During its three-year existence, Virgin Trains East Coast (VTEC) was one of the highest-performing long-distance passenger franchises in terms of customer satisfaction and generated an operating profit of £260m in the year prior to its termination.

However, the operating surplus did not fully cover the premium obligations in VTEC’s contract with the DfT. VTEC had to forego the £165m parent company guarantee it committed to the DfT when the franchise was let. In January 2018 the franchise went into technical default when the funds available from the parent company to prop up the franchise finally ran out. The franchise was terminated in June 2018 and operations transferred to the so-called operator of last resort under the London and North Eastern Railway (LNER) brand.

The Transport Select Committee found that revenue fell short of expectations from the first day of the franchise and the passenger growth anticipated in the bid never materialised. The report states that Stagecoach and Virgin “built very little resilience into their bid” and their assessment of the financial risks in their bid was “wholly inadequate.” The committee therefore concludes that Stagecoach and Virgin must take prime responsibility for the failure of the franchise.

The DfT also comes under fire for its lacklustre management of the bid process. Unrealistic benchmarks in the Invitation to Tender and a lack of boundaries to ensure bidders made sustainable offers led to a culture of overbidding.

“The DfT’s financial stress testing of the bids was not robust enough,” the report states. “If the DfT had conducted appropriate due diligence and identified weaknesses in the assumptions underpinning the bid, it may not have been in this position today.”

The DfT is criticised for failing to find an early contractual solution to VTEC’s problems when the franchisee’s financial difficulties first became apparent. At the time the franchise was let, the DfT had a policy of not renegotiating contracts and the report notes that renegotiation might have set a precedent for other struggling franchises, which may not be in the best interests of the taxpayer or the franchise market.

With early termination of the contract, the exchequer will no longer receive all of the £2bn in premium payments anticipated over the remainder of the franchise term.

Network Rail not to blame

The committee concludes that none of the responsibility for the failure of the franchise can be attributed to infrastructure manager Network Rail (NR), which has completed all of the upgrades it had committed to delivering on the East Coast Main Line (ECML) when the franchise was let.

DfT and VTEC assumed further enhancements would take place beyond 2019, but there was no formal funding commitment to these at the time of contract award. These upgrades will now take place later than originally planned, and the report notes that this delay would have undermined revenue growth beyond 2019, but it did not directly contribute to the early termination of the franchise.

Partnership

Secretary of state for transport Mr Chris Grayling also draws criticism in the report for failing to define a clear plan and timescales for the interim operating period between the default and the letting of a new commercial franchise. The report recommends that the secretary of state should set out how long he expects the operator of last resort to run the franchise, and how the DfT will manage operational and financial risk until the new franchise starts.

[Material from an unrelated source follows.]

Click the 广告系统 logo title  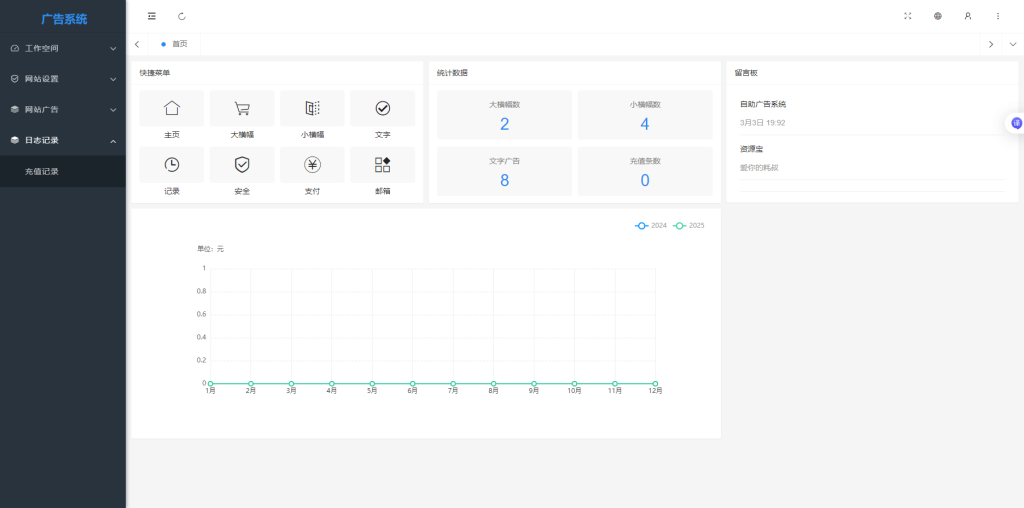(x=64, y=19)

The DfT plans to launch the so-called East Coast Partnership (ECP) in 2020. This new operating model is intended to achieve closer integration between train operator and infrastructure manager, with management of the ECML and the ICEC franchise coming “under one roof.”

The report welcomes this move, but notes that the “mechanics and complexity of the current regulatory environment has meant that all previous attempts to establish deep alliances have not worked.” It warns that the operating model for ECP might not deliver the government’s anticipated improvements in performance and risks adding an extra layer of complexity to the running of the ECML.

With the government now openly proposing a franchising review next year, the report recommends that consideration must be given to the financial and regulatory framework required to support partnership working between infrastructure managers and train operators and expresses concern that if this is not done, “future operations on a major part of the UK’s network will be captive to a concept for which there is no plan or impact assessment.”